O segundo e decisivo motivo que fez com que lhe escrevesse essa carta, foi o absurdo fato de eu ter perdido uma amiga de orkut. É, eu tenho um perfil no orkut! Perdi essa amiga pelo simples fato de eu ter ligado para a mãe dela, que vota comigo há 12 anos, e ter comentado que haviam me dito que ela estaria pedindo votos para um outro candidato e ela me respondeu que estava fazendo isso porque este havia lhe dado um cargo comissionado no governo. Fiquei atônito, sem saber o que dizer, pois que eu saiba, fui eu quem pleiteou junto ao Governo que ela ocupasse um cargo na administração pública. De uma hora para a outra parecia que alguém era mais legítimo do que eu junto àquela amiga, parecia que eu era o usurpador da história. A pessoa ficou furiosa comigo, o marido dela me ligou indignado e a filha me excluiu do orkut. Veja só como são as coisas!

Bem, como já disse o poeta, ”A coisa aqui tá preta…”

Sem mais para o momento,

Reitero meus protestos de estima e consideração, reafirmando minha amizade, que se não é estreita e pautada pelo convívio diário, é verdadeira e sólida.

Joaquim Nagib Haickel
Deputado Estadual, membro da Academia Maranhense de Letras e da Academia Imperatrizense de Letras

Perfil

“Poeta, contista e cronista, que, quando sobra tempo, também é deputado”. Era essa a maneira como Joaquim Elias Nagib Pinto Haickel aparecia no expediente da revista cultural Guarnicê, da qual foi o principal artífice. Mais de três décadas depois disso, o não mais, porem eterno parlamentar, ainda sem as sobras do tempo, permanece cronista, contista e poeta, além de cineasta.
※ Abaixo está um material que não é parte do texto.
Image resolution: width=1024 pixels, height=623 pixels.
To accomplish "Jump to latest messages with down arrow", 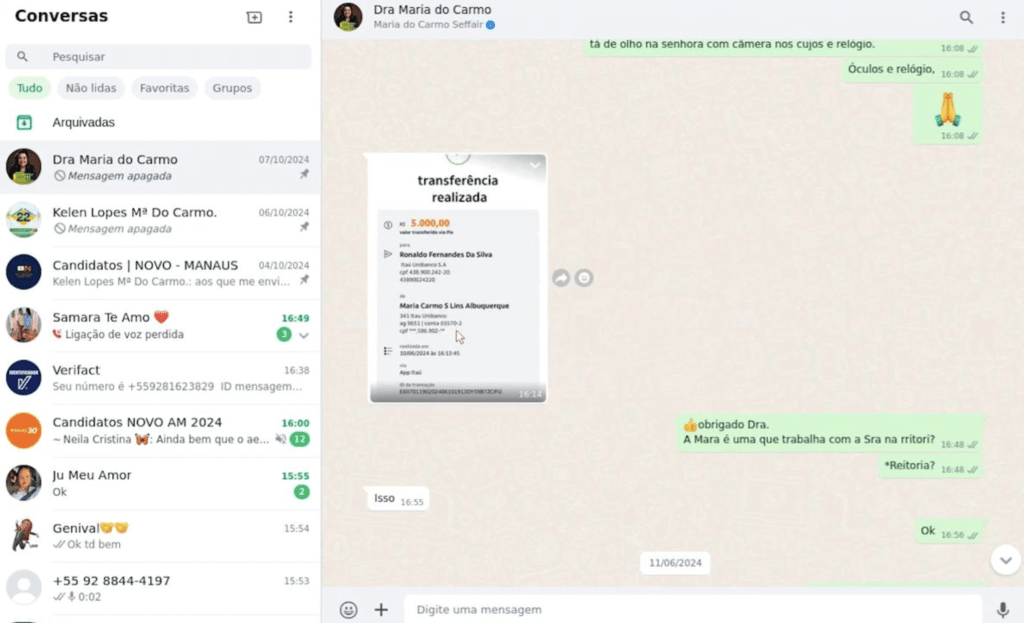I will tap(1005, 560).
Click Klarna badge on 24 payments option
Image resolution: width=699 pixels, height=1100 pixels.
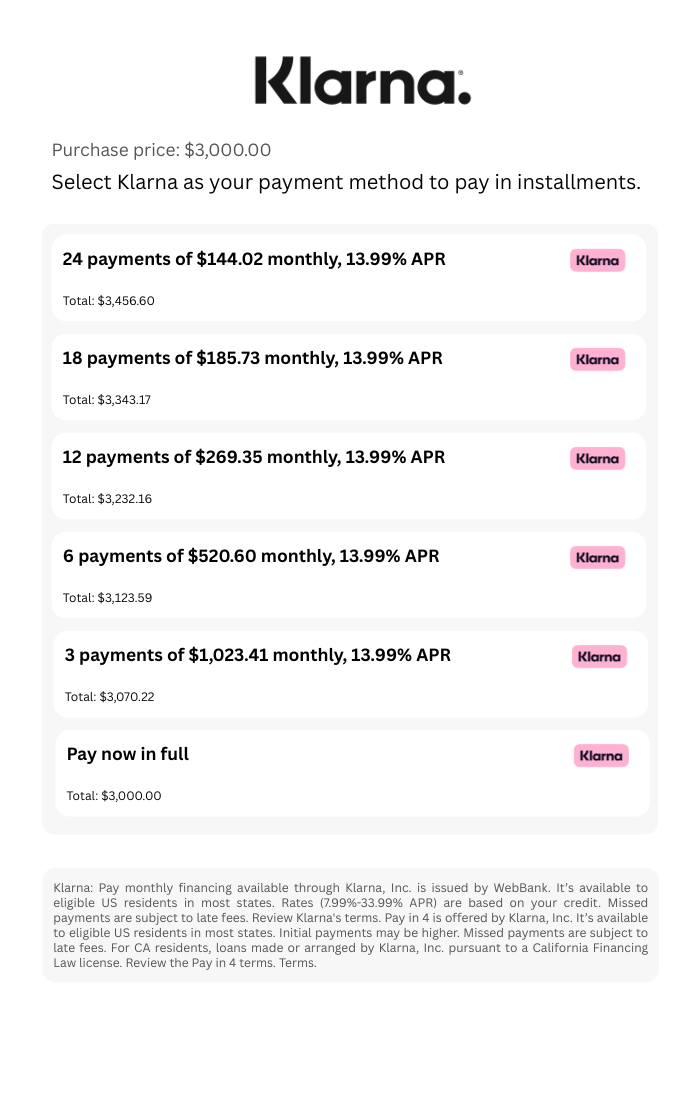pyautogui.click(x=597, y=260)
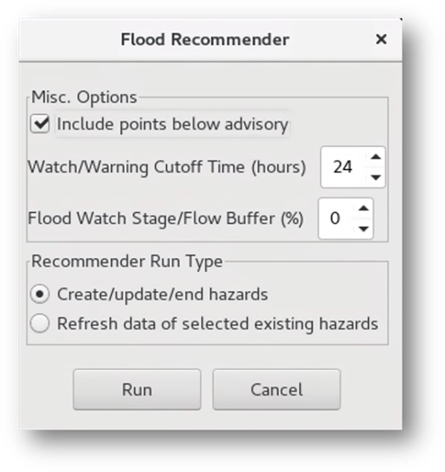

Advogado, Joaquim Haickel foi eleito para o parlamento estadual pela primeira vez de 1982, quando foi o mais jovem parlamentar do Brasil. Em seguida, foi eleito deputado federal constituinte e depois voltou a ser deputado estadual até 2011. Entre 2011 e 2014 exerceu o cargo de secretario de esportes do Estado do Maranhão.
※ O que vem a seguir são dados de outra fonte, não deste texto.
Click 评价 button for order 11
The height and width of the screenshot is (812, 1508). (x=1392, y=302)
Cinema, esportes, culinária, literatura e artes de um modo geral estão entre as predileções de Joaquim Haickel, quando não está na arena política, de onde não se afasta, mesmo que tenha optado por não mais disputar mandato eletivo.

Cinéfilo inveterado, é autor do filme “Pelo Ouvido”, grande sucesso de 2008. Sua paixão pelo cinema fez com desenvolvesse juntamente com um grupo de colaboradores um projeto que visa resgatar e preservar a memória maranhense através do audiovisual.

Enquanto produz e dirigi filmes, Joaquim continua a escrever um livro sobre cinema e psicanálise, que, segundo ele, “se conseguir concluí-lo”, será sua obra definitiva.